We hadn’t been hit. There was no other car in sight so there had been no accident. I maneuvered the car to the curb and looked in the rear view mirror. There, just past the railroad tracks, was a muffler.

I think Mary Ann and I had a brief discussion about whether or not that was my muffler. I know we didn’t get out and pick up the muffler. I’m sure that the sound of the car as we drove home verified that it was the muffler of my family car lying on P Street.

I’m sure I told my dad. I don’t remember his reaction, though I doubt he was angry with me. I’m sure the car sounded a bit like an airplane as we drove home.

But it was the muffler-falling-off-the-car incident that came to mind on Monday when Mary Ann called to tell me her father, Mike, had died two hours earlier. It was not unexpected, he had been in a nursing home for eight years, he was in his late eighties, and hospice had been called in a few weeks before. But, as Mary Ann said, whatever expected means, that’s not how it feels when Death arrives.

There is a special place in your heart that gets touched when your friend’s parent dies – especially if you knew the person when you were a kid and he or she was the parent with all the collateral authority.

The last time I saw him was when I visited Mary Ann in the middle of September. She had received a phone call early that morning from the nursing home, letting her know that he had fallen, but seemed to be uninjured. We stopped by to check in on him.

He was in a four-person room. One bed was empty, the occupants of the other two were sleeping. Mike’s bed was hidden behind the curtains drawn to provide him privacy.  He wasn’t very social. His cave protected him from his surroundings.

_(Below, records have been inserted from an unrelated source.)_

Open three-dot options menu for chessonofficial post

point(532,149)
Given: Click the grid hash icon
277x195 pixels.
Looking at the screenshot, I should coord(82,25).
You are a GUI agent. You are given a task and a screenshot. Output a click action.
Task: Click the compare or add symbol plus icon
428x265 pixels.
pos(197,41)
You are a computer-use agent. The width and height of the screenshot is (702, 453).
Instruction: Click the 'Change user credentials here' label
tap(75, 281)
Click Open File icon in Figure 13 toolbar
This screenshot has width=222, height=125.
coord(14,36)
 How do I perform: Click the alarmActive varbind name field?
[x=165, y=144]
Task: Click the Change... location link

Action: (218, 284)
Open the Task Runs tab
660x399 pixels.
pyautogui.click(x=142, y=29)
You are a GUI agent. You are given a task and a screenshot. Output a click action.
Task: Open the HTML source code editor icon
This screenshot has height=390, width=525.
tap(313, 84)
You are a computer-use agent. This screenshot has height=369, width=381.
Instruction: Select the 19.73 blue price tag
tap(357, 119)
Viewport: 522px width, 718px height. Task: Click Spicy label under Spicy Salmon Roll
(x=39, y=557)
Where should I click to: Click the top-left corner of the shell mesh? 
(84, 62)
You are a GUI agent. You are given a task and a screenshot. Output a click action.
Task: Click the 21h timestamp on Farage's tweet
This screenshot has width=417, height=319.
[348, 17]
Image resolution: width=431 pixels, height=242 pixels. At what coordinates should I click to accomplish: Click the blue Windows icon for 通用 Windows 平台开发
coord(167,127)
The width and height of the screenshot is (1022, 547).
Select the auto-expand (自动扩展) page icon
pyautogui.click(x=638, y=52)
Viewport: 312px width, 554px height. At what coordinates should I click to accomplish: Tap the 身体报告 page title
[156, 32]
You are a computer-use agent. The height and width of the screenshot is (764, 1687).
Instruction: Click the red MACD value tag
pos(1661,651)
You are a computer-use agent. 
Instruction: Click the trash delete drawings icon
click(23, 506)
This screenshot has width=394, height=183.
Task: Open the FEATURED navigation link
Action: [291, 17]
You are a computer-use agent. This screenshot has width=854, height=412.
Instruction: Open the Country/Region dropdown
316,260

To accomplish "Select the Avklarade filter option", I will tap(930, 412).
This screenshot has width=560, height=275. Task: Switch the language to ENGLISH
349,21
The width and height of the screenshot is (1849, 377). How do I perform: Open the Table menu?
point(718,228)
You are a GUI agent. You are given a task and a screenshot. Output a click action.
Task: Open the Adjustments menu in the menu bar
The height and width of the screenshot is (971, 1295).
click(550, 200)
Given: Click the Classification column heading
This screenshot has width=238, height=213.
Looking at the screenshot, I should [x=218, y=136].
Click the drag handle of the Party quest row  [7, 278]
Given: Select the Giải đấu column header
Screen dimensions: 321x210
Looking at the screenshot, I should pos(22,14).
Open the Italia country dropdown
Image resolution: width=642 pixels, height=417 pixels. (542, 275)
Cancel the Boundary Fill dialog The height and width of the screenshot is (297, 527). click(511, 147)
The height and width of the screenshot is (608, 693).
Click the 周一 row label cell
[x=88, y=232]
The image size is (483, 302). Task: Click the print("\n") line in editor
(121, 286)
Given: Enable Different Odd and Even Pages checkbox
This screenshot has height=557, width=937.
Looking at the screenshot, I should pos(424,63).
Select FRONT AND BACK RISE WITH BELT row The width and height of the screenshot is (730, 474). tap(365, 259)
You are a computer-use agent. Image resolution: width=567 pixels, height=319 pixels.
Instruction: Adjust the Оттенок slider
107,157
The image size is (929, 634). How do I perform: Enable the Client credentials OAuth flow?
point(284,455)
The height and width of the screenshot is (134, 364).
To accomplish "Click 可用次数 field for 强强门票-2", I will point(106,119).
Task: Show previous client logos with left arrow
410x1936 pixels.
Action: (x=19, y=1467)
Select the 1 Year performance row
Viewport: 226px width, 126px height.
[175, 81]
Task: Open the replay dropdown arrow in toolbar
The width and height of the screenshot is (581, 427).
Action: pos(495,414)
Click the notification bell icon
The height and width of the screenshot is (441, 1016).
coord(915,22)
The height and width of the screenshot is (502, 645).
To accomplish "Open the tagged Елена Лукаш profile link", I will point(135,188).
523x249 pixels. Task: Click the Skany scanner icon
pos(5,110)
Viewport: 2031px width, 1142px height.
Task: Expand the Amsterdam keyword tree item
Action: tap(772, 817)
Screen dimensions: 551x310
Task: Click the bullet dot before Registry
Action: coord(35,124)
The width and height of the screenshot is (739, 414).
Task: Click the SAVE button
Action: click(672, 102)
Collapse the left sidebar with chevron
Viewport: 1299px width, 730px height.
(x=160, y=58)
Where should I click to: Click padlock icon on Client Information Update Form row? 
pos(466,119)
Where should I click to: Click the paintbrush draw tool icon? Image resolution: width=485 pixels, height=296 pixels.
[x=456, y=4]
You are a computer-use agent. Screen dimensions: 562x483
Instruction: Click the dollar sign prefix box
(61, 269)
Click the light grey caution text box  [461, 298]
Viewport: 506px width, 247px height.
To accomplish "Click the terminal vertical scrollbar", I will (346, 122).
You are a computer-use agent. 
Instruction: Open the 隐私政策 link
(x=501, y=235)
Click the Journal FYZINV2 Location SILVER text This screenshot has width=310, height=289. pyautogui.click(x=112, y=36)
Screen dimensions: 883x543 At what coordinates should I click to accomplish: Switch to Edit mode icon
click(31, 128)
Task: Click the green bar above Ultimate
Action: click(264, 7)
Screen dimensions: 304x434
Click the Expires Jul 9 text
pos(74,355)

I hadn’t seen Mike for probably fourteen years. He lay on his bed, curled up, his back to us, his body as lean as I remember it. “Mary Ann,” he called loudly as she bent over to kiss him on his cheek.

Mary Ann. As long as I could remember, her family, even her parents, referred to her as Sis or Sissy. She had two younger brothers, but really, I think everyone thought of her as their big sister.

Her father in particular used to piss me off. He insisted that his wife shouldn’t work, but from the time she was twelve, Mary Ann worked, contributing her income to the household budget. One Friday afternoon in high school, Mary Ann learned that she wouldn’t be going to the movies with us because her father had accepted a babysitting job for her. He knew that she would use the money she made on Friday night to take her brothers to the movies on Saturday, giving him the afternoon free to be with her mother.

After Mary Ann’s husband died, Mike wondered aloud what they were going to do with her, as if she had ever been their burden.

I wanted to strangle him on Mary Ann’s behalf, to slap him silly, over the years.

But as I saw him lying on the bed, calling her name, I understood that the two had found a place of grace between them.

I have a picture in my mind of our fathers at the table the night of our date. My dad was raised on a farm; Mary Ann’s was the child of Eastern European immigrants. Both had served in World War II.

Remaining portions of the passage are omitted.